Ich möchte mich kurz fassen und daher nur noch folgendes sagen. Unser Antrag hat nicht nur eine verkehrspolitische und eine verkehrstechnische Seite, sondern er soll Arbeitsmöglichkeiten schaffen. Ferner soll er die Finanzkraft der Kreise stärken, und schließlich soll er erreichen, daß auch der Handel, das Gewerbe und insbesondere auch das Verkehrsgewerbe die Stärkung erfahren, die in diesen Zonengrenzkreisen absolut notwendig ist.
Wir haben uns nun die Mühe gemacht, einige dringende Projekte in den Zonengrenzkreisen zusammenzustellen. Dabei möchte ich bemerken, daß sie keineswegs erschöpfend sind und daß von den einzelnen Ländern wahrscheinlich eine Reihe von anderen Projekten noch vorgeschlagen werden wird. Wir hoffen, daß mit der Durchführung un- serer Projekte eine Verbesserung der verkehrstechnischen Einrichtungen in den Zonenrandgebieten erreicht wird.
In Schleswig-Holstein müßte nach unserer Auffassung die Kreuzung der Bundesstraße 77 mit dem Nordostseekanal in Rendsburg durch eine Untertunnelung verbessert werden. Ferner müßte der Ausbau der aus Teilen der Bundesstraßen 209 und 207 bestehenden Verbindung von Lübeck nach Lauenburg zum einzigen schleswig-holsteinischen Grenzübergang nach Lauenburg und zur Elbbrücke Lauenburg durchgeführt werden.

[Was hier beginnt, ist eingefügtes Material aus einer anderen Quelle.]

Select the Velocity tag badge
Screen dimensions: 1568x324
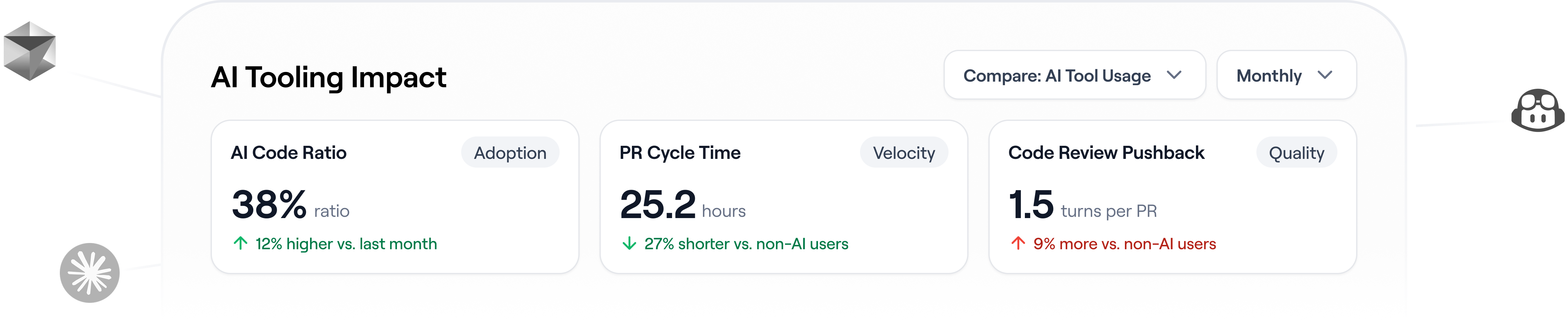904,153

In Niedersachsen ist der Ausbau der auf rund 170 km in mehr oder weniger großem Abstand längs der Zonengrenze führenden Bundesstraße 4 über Lüneburg, Uelzen, Gifhorn, Braunschweig, Vienenburg, Bad Harzburg und Braunlage besonders wichtig.
Auf dieser Straße rollt ja ein erheblicher Teil des Schwerlastverkehrs von Norden nach Süden. Weiter ist anzustreben, daß die noch unvollendet gebliebene Landstraße 1. Ordnung BraunschweigLebenstedt, die sogenannte Städtestraße, möglichst rasch ausgebaut wird.

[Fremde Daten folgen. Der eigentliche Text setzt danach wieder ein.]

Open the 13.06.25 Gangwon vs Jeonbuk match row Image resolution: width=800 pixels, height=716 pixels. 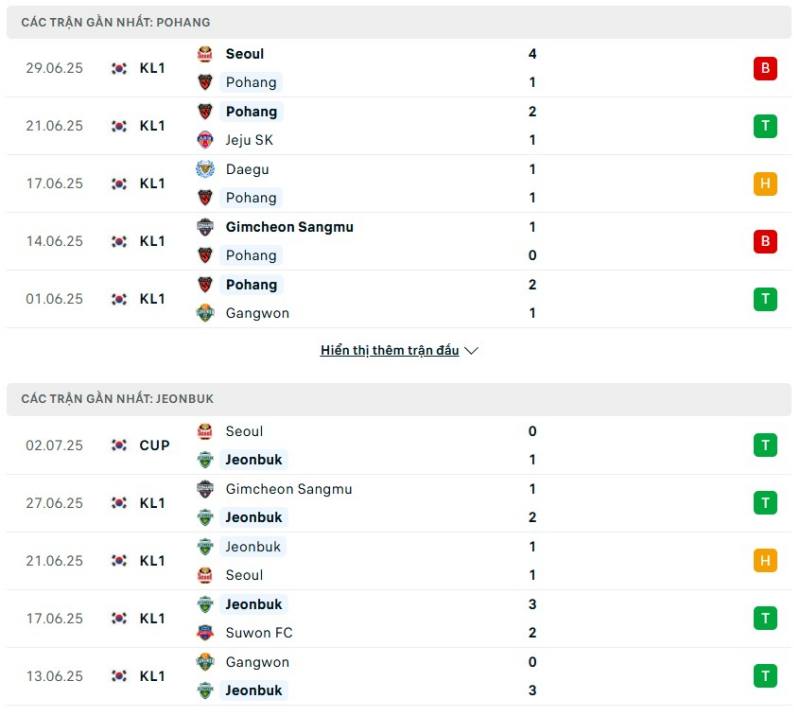tap(398, 676)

In Hessen ist Verbesserung und Ausbau der Bundesstraße 27 notwendig, die außerordentlich stark belastet ist, weil ein Teil des Nord-Süd-Verkehrs
von der Autobahn heruntergeht, insbesondere die schwerbelasteten Lastkraftwagen, die die großen Steigungen über den Gipfel des Vogelbergs scheuen und auf der Bundesstraße 27 fahren, um von dort aus nach Bayern herunterzukommen.
Ebenso müßten die Landstraßen um den Hohen Meißner im Ringau und im Schemern Grund verbessert werden.
— Das war ein Hesse!
In Bayern wäre der Ausbau von Straßenzügen notwendig, vor allen Dingen die Ost-West-Verbindung der Landstraße 1. Ordnung von Kronach nach Coburg.
— Das sind die. Bayern! - Die Bundesstraße 279 ist notwendig als einzige Verbindung, die von der Bundesstraße 227 nach Hessen führt, wo der Verkehr von Norden nach Süden, nach Bayern rollt. Dann die Landstraße 1. Ordnung von Mellrichstadt nach Königshofen, die Straße von Bayreuth nach Bamberg, um zu erreichen, daß dort eine Querverbindung geschaffen wird.
Zum Schluß meiner Betrachtungen noch eins. In dem Bericht des Bundeswirtschaftsministeriums ist darauf hingewiesen worden, daß auch für den Fremdenverkehr in den einzelnen Gebieten — es werden Harz und Bayern angeführt - etwas getan worden ist. Ich möchte darum bitten, daß auch das schöne Werra-Tal und das schöne Fulda-Tal in Zukunft mit einbezogen werden, damit auch diese Gebiete für den Fremdenverkehr in größerem Maße erschlossen werden. Ich möchte diese dringende Bitte an die Bundesregierung richten und das Hohe Haus gleichzeitig ersuchen, unsern Antrag anzunehmen.